→ The task:
Take the entries below and print only the lines from the one with "At what coordinates should I click to accomplish: Click empty" through the one with "Task: Click the Urut column header", exactly as they stand, both ends included.

□ □ □ □ □

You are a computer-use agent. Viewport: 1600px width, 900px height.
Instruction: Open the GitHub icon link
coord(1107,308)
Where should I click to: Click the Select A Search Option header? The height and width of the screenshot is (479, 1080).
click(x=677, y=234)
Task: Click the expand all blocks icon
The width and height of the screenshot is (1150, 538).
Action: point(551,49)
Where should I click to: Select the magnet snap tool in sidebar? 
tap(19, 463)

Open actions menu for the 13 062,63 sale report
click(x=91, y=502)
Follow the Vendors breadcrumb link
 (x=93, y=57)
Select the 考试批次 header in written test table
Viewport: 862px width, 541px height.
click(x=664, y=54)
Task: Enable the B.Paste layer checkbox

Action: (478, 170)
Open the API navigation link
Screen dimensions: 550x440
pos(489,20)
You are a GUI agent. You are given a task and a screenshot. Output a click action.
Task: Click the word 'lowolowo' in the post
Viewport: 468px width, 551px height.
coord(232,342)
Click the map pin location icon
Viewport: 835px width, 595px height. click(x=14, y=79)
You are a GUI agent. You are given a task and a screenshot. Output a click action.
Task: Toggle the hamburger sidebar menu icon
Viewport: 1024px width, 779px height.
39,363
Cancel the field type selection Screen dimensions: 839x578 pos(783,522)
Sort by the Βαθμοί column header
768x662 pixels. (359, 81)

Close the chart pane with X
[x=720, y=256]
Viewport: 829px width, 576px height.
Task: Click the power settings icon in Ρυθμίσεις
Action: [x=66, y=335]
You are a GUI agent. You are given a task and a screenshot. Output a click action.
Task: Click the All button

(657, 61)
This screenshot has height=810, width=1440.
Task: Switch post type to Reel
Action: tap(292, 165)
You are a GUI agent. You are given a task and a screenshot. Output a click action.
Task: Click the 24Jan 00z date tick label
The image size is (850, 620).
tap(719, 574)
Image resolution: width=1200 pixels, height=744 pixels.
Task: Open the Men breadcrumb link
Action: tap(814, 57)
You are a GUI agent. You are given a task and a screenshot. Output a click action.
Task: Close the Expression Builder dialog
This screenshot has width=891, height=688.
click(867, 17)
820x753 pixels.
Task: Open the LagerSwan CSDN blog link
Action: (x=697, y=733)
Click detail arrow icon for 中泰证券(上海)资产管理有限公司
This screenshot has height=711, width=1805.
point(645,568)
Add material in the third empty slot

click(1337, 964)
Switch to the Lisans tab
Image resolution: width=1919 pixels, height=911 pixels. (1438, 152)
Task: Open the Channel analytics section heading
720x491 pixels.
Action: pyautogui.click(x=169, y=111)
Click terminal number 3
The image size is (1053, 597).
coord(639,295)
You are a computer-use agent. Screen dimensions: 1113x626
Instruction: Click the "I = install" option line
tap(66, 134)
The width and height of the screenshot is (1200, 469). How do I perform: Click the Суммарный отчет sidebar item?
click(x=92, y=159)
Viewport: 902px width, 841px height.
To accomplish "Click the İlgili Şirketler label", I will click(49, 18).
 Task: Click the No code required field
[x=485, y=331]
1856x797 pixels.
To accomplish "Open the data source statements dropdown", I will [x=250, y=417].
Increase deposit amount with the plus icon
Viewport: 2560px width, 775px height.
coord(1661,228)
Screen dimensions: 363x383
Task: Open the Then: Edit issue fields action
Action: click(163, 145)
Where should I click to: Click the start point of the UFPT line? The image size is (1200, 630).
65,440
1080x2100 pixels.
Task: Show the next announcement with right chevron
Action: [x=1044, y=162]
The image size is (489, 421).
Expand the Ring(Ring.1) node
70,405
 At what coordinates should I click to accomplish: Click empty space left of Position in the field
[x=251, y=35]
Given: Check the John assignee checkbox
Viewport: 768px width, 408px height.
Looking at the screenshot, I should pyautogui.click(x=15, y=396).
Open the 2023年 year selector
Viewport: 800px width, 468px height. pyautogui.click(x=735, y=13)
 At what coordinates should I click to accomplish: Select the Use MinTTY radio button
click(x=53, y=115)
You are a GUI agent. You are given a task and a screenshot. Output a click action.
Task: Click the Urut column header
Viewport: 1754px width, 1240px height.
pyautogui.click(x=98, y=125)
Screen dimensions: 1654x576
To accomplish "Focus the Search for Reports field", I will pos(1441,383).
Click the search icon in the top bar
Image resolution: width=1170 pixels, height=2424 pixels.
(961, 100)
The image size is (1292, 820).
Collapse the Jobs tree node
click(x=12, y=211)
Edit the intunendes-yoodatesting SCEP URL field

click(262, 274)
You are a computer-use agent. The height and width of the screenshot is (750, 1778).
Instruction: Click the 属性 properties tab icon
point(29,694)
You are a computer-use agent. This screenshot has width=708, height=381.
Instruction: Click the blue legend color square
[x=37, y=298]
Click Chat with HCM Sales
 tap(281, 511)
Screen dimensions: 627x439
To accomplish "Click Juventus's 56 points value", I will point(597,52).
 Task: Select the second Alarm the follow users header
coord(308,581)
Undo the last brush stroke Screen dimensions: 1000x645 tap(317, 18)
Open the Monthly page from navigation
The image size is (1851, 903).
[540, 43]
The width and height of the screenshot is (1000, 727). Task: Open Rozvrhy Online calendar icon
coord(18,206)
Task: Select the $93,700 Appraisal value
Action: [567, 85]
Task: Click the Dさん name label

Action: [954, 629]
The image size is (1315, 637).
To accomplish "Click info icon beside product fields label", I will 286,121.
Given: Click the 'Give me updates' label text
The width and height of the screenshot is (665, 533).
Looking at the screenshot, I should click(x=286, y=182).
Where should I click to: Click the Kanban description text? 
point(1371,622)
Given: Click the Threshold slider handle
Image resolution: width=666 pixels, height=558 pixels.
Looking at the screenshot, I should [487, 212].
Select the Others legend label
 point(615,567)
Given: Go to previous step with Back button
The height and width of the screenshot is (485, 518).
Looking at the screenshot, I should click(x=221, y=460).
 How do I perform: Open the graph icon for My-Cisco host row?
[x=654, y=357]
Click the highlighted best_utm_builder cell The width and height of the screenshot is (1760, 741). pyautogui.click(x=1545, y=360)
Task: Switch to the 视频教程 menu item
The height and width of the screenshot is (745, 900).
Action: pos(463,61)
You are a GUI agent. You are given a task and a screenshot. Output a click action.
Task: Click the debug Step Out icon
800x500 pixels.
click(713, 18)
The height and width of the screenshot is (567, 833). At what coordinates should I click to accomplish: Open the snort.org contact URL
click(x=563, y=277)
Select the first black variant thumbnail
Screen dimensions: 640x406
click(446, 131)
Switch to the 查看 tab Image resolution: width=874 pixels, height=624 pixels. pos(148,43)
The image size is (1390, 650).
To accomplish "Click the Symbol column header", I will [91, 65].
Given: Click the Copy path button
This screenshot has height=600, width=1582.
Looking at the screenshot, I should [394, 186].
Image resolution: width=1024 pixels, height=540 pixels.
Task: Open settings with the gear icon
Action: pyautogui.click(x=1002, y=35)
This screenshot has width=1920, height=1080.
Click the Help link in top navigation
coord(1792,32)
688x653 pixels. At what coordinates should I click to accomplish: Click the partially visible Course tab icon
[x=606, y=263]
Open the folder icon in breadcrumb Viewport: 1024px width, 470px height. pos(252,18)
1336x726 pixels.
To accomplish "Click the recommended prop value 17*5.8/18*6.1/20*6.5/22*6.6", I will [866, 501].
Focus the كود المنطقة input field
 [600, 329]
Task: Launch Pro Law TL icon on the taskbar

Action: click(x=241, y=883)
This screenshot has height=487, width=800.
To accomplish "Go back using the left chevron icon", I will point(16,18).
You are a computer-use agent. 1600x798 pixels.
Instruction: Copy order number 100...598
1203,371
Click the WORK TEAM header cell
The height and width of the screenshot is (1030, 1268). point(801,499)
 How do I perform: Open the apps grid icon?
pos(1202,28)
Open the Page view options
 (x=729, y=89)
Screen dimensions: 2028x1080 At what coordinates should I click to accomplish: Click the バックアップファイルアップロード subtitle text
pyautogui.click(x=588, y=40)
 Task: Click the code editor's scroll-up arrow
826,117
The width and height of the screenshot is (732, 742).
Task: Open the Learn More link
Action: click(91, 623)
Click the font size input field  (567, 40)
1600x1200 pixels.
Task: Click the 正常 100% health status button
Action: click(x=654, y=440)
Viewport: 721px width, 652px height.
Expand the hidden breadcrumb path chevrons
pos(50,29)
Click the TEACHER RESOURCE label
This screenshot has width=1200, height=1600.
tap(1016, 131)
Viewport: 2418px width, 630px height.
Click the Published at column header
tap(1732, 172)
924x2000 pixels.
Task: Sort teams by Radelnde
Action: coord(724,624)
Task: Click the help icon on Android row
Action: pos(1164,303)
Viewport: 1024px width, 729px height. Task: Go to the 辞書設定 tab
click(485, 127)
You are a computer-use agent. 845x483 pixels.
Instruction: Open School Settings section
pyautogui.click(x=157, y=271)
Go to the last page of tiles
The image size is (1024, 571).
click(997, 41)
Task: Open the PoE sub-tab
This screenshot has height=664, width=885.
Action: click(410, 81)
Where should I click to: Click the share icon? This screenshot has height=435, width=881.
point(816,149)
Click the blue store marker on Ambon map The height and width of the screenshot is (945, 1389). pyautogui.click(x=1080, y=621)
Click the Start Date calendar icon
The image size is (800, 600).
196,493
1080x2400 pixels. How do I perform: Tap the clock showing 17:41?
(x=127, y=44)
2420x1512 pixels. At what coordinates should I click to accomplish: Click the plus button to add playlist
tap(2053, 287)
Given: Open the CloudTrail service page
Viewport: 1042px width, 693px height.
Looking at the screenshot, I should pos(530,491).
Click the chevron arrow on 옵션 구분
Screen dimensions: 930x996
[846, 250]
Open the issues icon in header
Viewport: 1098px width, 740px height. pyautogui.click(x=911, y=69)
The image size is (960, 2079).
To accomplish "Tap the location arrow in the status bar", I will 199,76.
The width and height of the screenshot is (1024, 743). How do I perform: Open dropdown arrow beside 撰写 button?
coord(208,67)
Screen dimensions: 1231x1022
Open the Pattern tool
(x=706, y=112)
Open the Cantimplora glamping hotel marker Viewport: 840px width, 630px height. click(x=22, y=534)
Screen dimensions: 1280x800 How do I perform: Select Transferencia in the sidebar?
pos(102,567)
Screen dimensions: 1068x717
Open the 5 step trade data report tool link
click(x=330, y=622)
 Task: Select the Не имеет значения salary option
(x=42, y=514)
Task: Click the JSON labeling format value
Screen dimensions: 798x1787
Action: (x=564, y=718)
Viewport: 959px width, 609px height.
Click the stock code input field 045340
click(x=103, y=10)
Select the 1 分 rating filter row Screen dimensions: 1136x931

□ □ □ □ □

→ Exercise result:
 At what coordinates should I click to accomplish: Click empty space left of Position in the field
[x=251, y=35]
Given: Check the John assignee checkbox
Viewport: 768px width, 408px height.
Looking at the screenshot, I should pyautogui.click(x=15, y=396).
Open the 2023年 year selector
Viewport: 800px width, 468px height. pyautogui.click(x=735, y=13)
 At what coordinates should I click to accomplish: Select the Use MinTTY radio button
click(x=53, y=115)
You are a GUI agent. You are given a task and a screenshot. Output a click action.
Task: Click the Urut column header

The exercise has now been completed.